For the well-travelled amongst you, you might be able to recognise that this picture is from London. You might be able to tell from the phone boxes in the distance... Only these ones are not the usual red ones! These two phone boxes in London's City district, have been painted green to celebrate 60 years of the Samaritans in the UK. And today, I too met a good Samaritan...
I flew into London late last night, for work. After we had boarded the plane, on time, the captain came on to tell us about the journey ahead. Apparently, due to the high winds and impending storm hitting the UK, our flight would be delayed. For safety reasons the flow into Heathrow slows down in extreme conditions, he continued, and so we would get a later slot. He also warned us that the 40 mph winds currently blowing in from the Atlantic would make the flight and especially the landing "a bit bumpy".
I have to say that I am not usually scared of flying - I have been a regular flyer for many years. I have been flying less since moving to Greece, but still manage three of four return journeys a year. I have never, however, had a bad flying experience - nothing remarkable anyway. Plus, ever since meeting D and more so now that we are ready to adopt, I have been much more scared about my personal safety. So, understandably perhaps, I felt a little uncomfortable.
The man sitting next to me, an American living in London, made a comment about the news the pilot had just delivered and we got chatting. I confessed my nervousness for the coming flight. Very quickly, in a very mild but firm manner, he explained to me that he is a small-aircraft pilot and that, really, I had very little to worry about. He went on to explain, in quite simply language luckily, all about avionics and landing procedures. (He also suggested that I had some wine with my dinner; advice a duly followed!)
The flight was fairly uneventful, with some mild turbulance on the way into Heathrow. It did takes us a while to get a landing slot, but, despite the pilot's warning the waiting and circling around time (I am sure there is a term for this...) was reasonable. And then it came to landing!

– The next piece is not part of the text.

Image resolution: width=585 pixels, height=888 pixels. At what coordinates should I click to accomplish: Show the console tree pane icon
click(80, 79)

It was windy - we could feel it from the dipping and diving once we started out descent into Heathrow. We had been warned and I had had the glass of wine as prescribed, but I was still very nervous.
The guy next to me, a total stranger, was simply wonderful! He coached me through the whole landing, explaining why we were accelerating, what the wing flaps were doing (yes, I was seated right by the wing) and what each noise and dip meant. He told me things before they happened (like "we will accelerate now") which was very reassuring, because it meant it was normal! He coached me through it like an expert, and I felt safe in knowing that it was not that strange a situation: that aircrafts land in horrid weather all the time. As we bounced around the landing tarmac I was happy to be on terra firma.

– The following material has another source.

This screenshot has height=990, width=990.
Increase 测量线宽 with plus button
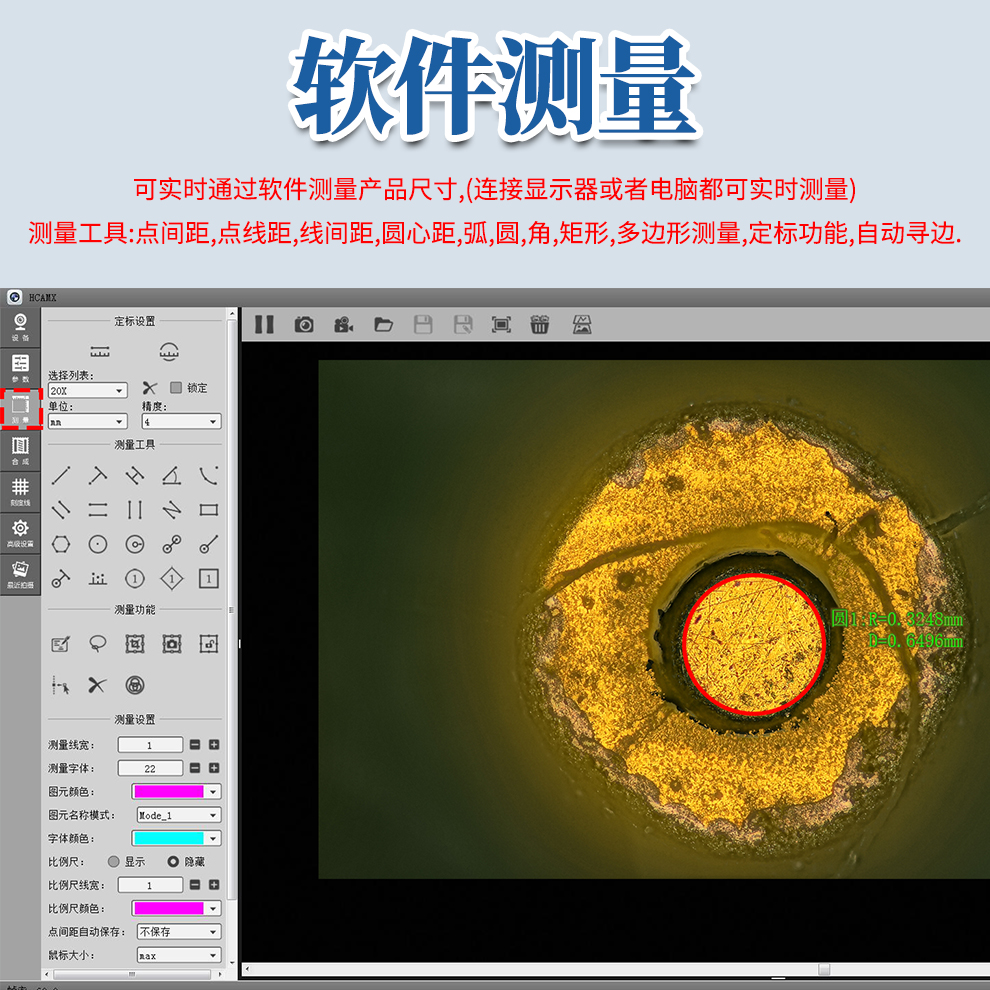[x=214, y=745]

After we landed there was a clap. I thanked him for his help. He smiled.
There is something very powerful about the kindness of strangers. Something great about someone who hardly knows you taking the time to tell you that it will be OK. Something deeply human and deeply humane. We get glimpses of the possibilities of the human spirit at times like this.
And so with a little help from my good Samaritan, I made it to London safely.